D’abord, ils ont agi sur la polarisation de la lumière (l’orientation du champ électromagnétique du photon) afin de s’assurer qu’elle reste stable tout au long du trajet. Toute variation, même minime, risquait de rompre l’intrication. Ensuite, ils ont contrôlé le moment exact où le photon était injecté dans la fibre. L’objectif était d’introduire le photon dans des créneaux très courts où le niveau d’agitation du réseau est légèrement plus bas, ou du moins prévisible.

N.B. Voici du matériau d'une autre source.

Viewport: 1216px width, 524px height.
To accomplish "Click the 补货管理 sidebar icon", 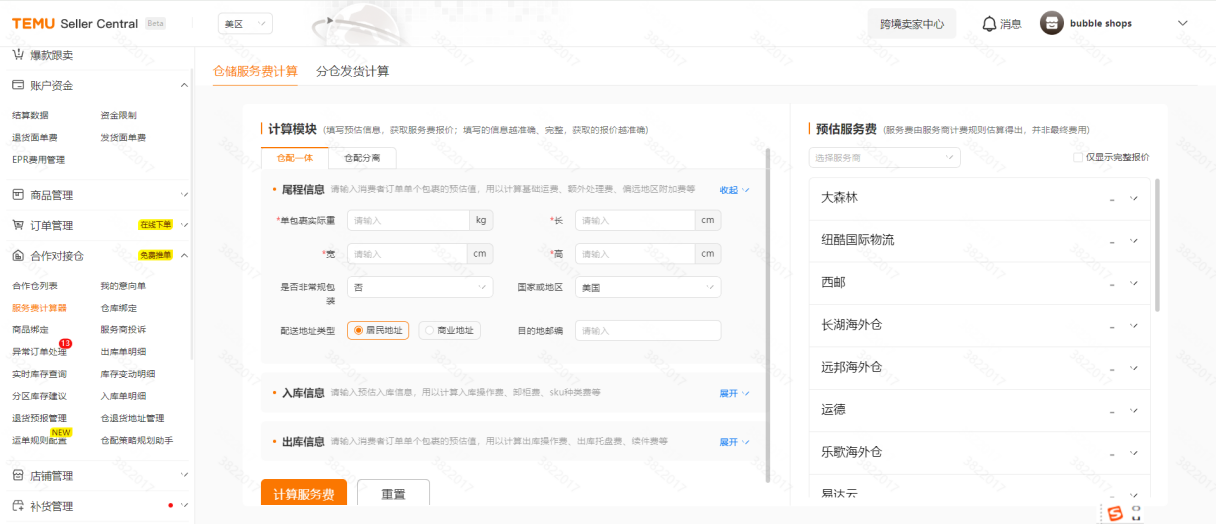I will [x=18, y=506].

Ils ont également ajusté la dispersion optique : dans une fibre, tous les photons ne se propagent pas à la même vitesse selon leur fréquence. Si un photon quantique arrive légèrement étiré ou désynchronisé à l’autre bout, son état peut être irrémédiablement altéré. Le protocole mis au point a permis de corriger cette dérive en amont, pour que le signal garde sa forme.
Enfin, ils ont synchronisé le signal quantique avec le trafic classique qui transite en parallèle pour calibrer son passage afin qu’il n’interagisse pas, même de manière résiduelle, avec les autres paquets de données qui remplissent la fibre. Ce réglage est d’une extrême précision, car il n’y a pas de « voie réservée » pour l’information quantique : tout passe dans le même tuyau.

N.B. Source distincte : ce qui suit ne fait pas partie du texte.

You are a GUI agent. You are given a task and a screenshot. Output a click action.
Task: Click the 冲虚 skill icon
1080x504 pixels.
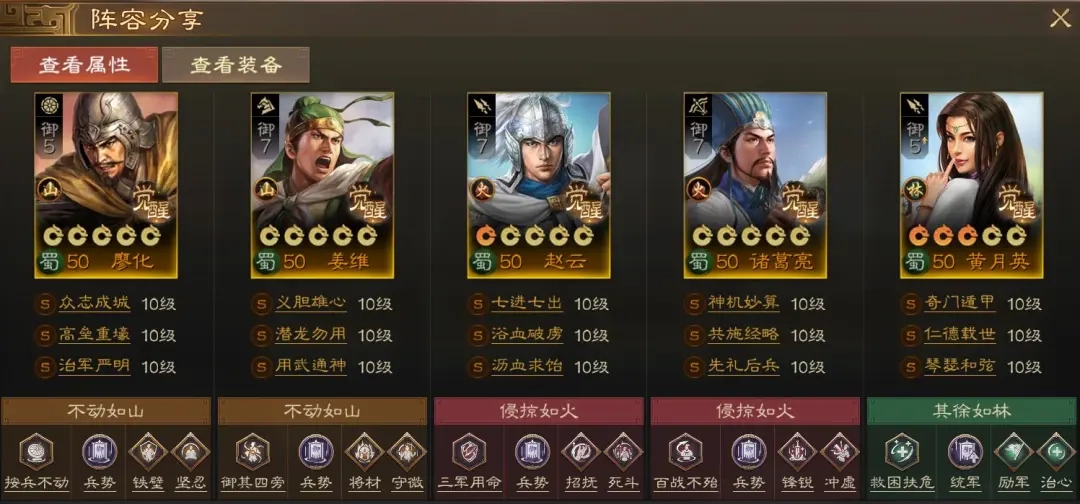840,452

Avec toutes ces optimisations, l’équipe a réussi à réduire les risques au strict minimum, suffisamment pour que le photon intriqué puisse aller au bout de son parcours sans subir d’interaction perturbatrice. À son arrivée, son état a bien été transféré, entièrement intact : le photon a ainsi été téléporté sur une distance de 30,2 km !
L’analogie la plus juste pour comprendre ce qu’a subi le photon serait de le comparer à une voiture de course très fragile, conçue uniquement pour évoluer sur une piste sèche et parfaitement lisse. Là, on l’aurait envoyée à pleine vitesse traverser le périphérique parisien en pleine heure de pointe, sans aucune protection.

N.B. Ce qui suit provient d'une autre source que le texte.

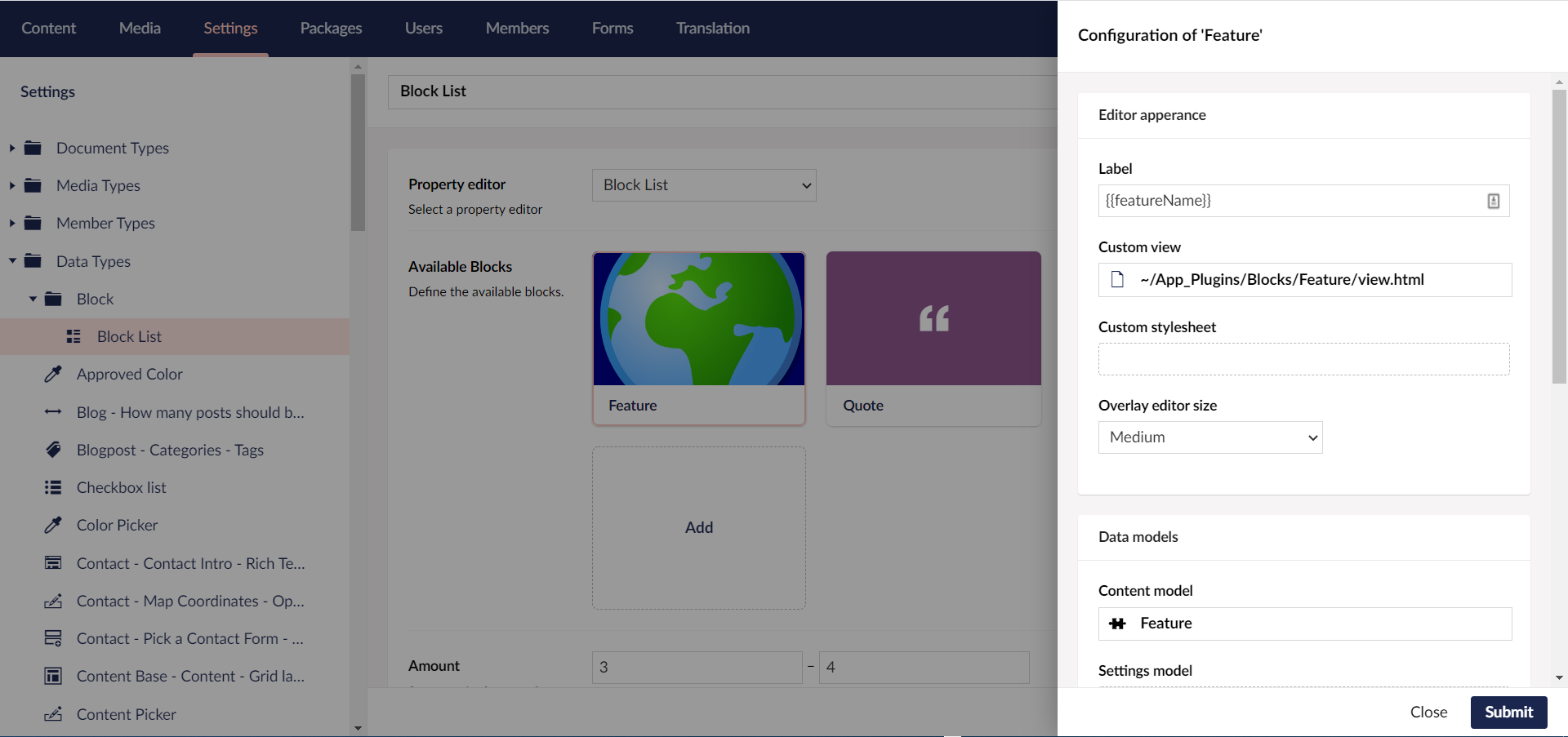The width and height of the screenshot is (1568, 737).
Task: Open the Overlay editor size dropdown
Action: point(1209,437)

Sans itinéraire spécialement pensée pour elle, son pilote aurait dû éviter tous les imprévus qu’on peut imaginer : véhicules lents, freinages imprévus, embouteillages, etc. Cela, en maintenant sa trajectoire sans jamais heurter un obstacle ou subir la moindre secousse. Voilà le niveau de contrainte auquel a été soumis le photon lors de l’expérience.
L’intérêt de cette expérience tient tout autant à la performance technique qu’à ce qu’elle autorise : faire transiter de l’information quantique sur le web, sans câble dédié ou infrastructure onéreuse. Une première preuve historique que l’Internet quantique peut exister dans le monde réel ! Le paradoxe qu’Einstein redoutait il y a un siècle vient donc d’être résolu et ce qui le tourmentait autrefois vient de sortir du champ de l’abstraction. D’ici quelques années, peut-être pourrons-nous naviguer sur Internet avec la certitude que nos connexions ne peuvent pas être espionnées ou nos données subtilisées. Difficile à croire, mais c’est ce que l’on doit déduire de cette expérimentation : l’information elle-même n’existerait alors que le temps d’un échange instantané, impossible à dupliquer ou à intercepter.
- Des scientifiques ont réussi à transférer l’identité d’une particule via les infrastructures Internet habituelles.
- Ils ont surmonté l’extrême fragilité des signaux quantiques en ajustant leur parcours au milieu du trafic numérique.
- Cette percée ouvre la voie à des communications ultra-sécurisées sur nos réseaux actuels, sans nouvelle infrastructure coûteuse.